DIRECTION A: Repeat the rows below word for word, from the line containing "This screenshot has height=477, width=880." through the final line of the rows, including both.

PAGE EXCERPT:
[start]

We need to talk. I’ve been thinking about us a lot, and I just want you to know that you’re great. I mean, you’re really, really great. WE were great for so long. What, like 15 months on and off but mostly on? Yeah, you're amazing. I learned so much from you. You showed me how to have more vegetables in my life. You were there for me when I wanted to have a crazy binge, and you taught me how to spread my meals over the course of a day.
But I can’t do it anymore. I can’t do us. It’s just all too much. All the rules: no dessert, no pasta, no alcohol, no chocolate, no TACOS. When I go to Chipotle, I am only allowed to have a salad with carnitas. I can never get the steak! Do you know how much I love their steak? Do you know how much I love tortillas?
I just can’t do it. Listen, it’s not you; it’s me. It’s just that this isn’t how I want to live my life anymore. You were what I needed 15 months ago, but you’re not what I need now. I’ve grown up. I’ve matured. I’ve learned a lot about food and a lot about myself. I’ve decided what I want for my life. We only have one life to live, and I can never have any fun when I’m with you. I look back on the past year, and I never got to eat bread. What kind of a life is that? If I am with you, I can’t have bread?? That’s so ridiculous. It’s suffocating. You’re just too restrictive for me. I need more freedom. I need more variety in my life.

[end]

ENTRIES:
[start]

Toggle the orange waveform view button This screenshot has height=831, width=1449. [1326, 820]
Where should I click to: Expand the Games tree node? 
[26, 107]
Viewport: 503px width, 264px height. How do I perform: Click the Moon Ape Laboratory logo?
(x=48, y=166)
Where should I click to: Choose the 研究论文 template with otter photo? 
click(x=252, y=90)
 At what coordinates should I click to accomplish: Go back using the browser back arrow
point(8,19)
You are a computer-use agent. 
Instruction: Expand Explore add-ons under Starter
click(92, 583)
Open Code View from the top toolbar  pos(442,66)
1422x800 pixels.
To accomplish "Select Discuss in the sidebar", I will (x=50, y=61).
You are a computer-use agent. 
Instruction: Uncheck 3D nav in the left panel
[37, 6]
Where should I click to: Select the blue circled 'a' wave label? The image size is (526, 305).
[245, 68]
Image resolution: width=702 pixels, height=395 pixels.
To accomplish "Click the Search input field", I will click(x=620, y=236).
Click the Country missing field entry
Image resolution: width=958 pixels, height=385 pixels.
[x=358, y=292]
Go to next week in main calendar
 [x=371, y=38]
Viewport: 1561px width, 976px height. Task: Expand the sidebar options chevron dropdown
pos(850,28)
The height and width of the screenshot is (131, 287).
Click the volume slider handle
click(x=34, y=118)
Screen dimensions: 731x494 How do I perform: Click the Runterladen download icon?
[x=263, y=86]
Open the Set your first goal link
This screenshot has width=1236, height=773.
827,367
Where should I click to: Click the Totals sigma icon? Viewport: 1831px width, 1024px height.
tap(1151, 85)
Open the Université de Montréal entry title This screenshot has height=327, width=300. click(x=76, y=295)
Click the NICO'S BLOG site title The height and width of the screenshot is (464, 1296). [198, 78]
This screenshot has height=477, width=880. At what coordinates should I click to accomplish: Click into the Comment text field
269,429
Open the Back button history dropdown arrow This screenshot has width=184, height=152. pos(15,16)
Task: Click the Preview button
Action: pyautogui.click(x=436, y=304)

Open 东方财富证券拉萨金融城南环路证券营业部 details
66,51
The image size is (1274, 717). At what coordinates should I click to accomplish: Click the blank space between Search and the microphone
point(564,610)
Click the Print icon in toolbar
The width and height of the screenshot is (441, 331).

[end]

DIRECTION B: Copy the break-up letter above from "But I can’t" to "I love tortillas?" with no changes.

OUTPUT A:
This screenshot has height=477, width=880. At what coordinates should I click to accomplish: Click into the Comment text field
269,429
Open the Back button history dropdown arrow This screenshot has width=184, height=152. pos(15,16)
Task: Click the Preview button
Action: pyautogui.click(x=436, y=304)

Open 东方财富证券拉萨金融城南环路证券营业部 details
66,51
The image size is (1274, 717). At what coordinates should I click to accomplish: Click the blank space between Search and the microphone
point(564,610)
Click the Print icon in toolbar
The width and height of the screenshot is (441, 331).

OUTPUT B:
But I can’t do it anymore. I can’t do us. It’s just all too much. All the rules: no dessert, no pasta, no alcohol, no chocolate, no TACOS. When I go to Chipotle, I am only allowed to have a salad with carnitas. I can never get the steak! Do you know how much I love their steak? Do you know how much I love tortillas?